* **What needs to be done**
Copy out the rows beginning with the one that contains "The image size is (1511, 812)." and ending after the one that contains "The image size is (1024, 702).".

— begin Material to process —

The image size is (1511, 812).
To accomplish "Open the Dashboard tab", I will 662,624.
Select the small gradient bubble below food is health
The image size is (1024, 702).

— end Material to process —
— begin Material to process —

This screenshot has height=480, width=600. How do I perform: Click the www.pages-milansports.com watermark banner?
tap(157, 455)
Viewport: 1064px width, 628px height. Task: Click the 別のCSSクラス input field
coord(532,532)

— end Material to process —

* **Solution to this exercise**
The image size is (1511, 812).
To accomplish "Open the Dashboard tab", I will 662,624.
Select the small gradient bubble below food is health
The image size is (1024, 702).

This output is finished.